[Collection entries]

*** Begin section ***

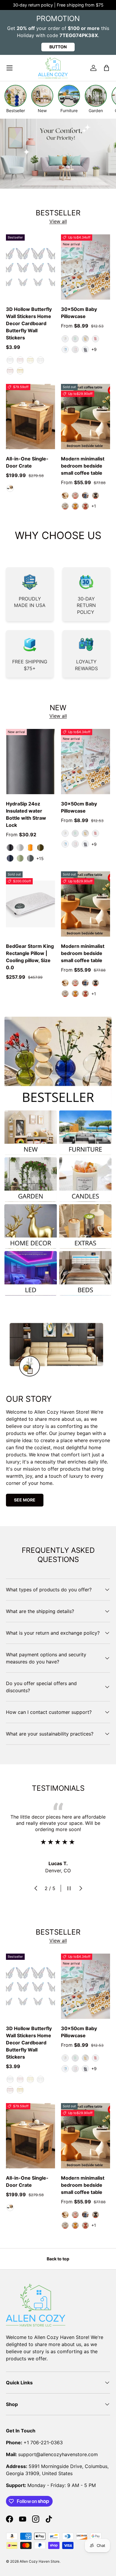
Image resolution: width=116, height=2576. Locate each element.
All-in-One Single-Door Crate (27, 462)
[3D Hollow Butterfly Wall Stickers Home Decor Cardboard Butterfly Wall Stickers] (30, 267)
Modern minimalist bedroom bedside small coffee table (82, 466)
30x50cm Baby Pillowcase (79, 312)
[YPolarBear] (85, 338)
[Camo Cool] (20, 858)
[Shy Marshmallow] (20, 847)
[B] (10, 370)
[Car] (65, 349)
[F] (10, 360)
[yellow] (75, 506)
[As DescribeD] (10, 488)
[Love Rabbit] (95, 338)
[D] (20, 370)
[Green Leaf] (75, 338)
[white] (65, 495)
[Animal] (65, 338)
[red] (85, 506)
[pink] (75, 495)
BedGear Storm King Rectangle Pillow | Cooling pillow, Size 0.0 (30, 956)
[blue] (85, 495)
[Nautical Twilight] (10, 858)
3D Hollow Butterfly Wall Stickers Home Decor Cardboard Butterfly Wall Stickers (29, 323)
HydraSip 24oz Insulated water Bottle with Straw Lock (26, 814)
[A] (30, 360)
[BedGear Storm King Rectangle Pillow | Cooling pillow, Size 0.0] (30, 904)
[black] (95, 495)
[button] (106, 67)
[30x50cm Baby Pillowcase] (85, 267)
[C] (40, 360)
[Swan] (75, 349)
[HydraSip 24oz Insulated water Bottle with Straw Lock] (30, 761)
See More (24, 1499)
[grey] (65, 506)
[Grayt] (30, 858)
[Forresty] (40, 847)
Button (58, 46)
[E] (20, 360)
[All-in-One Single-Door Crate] (30, 416)
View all (58, 221)
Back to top (58, 2258)
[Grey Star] (85, 349)
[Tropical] (30, 847)
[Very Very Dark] (10, 847)
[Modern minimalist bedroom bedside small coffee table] (85, 416)
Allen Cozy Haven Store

*** End section ***

§ **PROBLEM DESCRIPTION**:
Your task is to retype the entries verbatim, starting with the line that holds "[Love Rabbit] (95, 338)" and stopping after the line that holds "See More (24, 1499)".

§ **RESPONSE BELOW**:
[Love Rabbit] (95, 338)
[D] (20, 370)
[Green Leaf] (75, 338)
[white] (65, 495)
[Animal] (65, 338)
[red] (85, 506)
[pink] (75, 495)
BedGear Storm King Rectangle Pillow | Cooling pillow, Size 0.0 (30, 956)
[blue] (85, 495)
[Nautical Twilight] (10, 858)
3D Hollow Butterfly Wall Stickers Home Decor Cardboard Butterfly Wall Stickers (29, 323)
HydraSip 24oz Insulated water Bottle with Straw Lock (26, 814)
[A] (30, 360)
[BedGear Storm King Rectangle Pillow | Cooling pillow, Size 0.0] (30, 904)
[black] (95, 495)
[button] (106, 67)
[30x50cm Baby Pillowcase] (85, 267)
[C] (40, 360)
[Swan] (75, 349)
[HydraSip 24oz Insulated water Bottle with Straw Lock] (30, 761)
See More (24, 1499)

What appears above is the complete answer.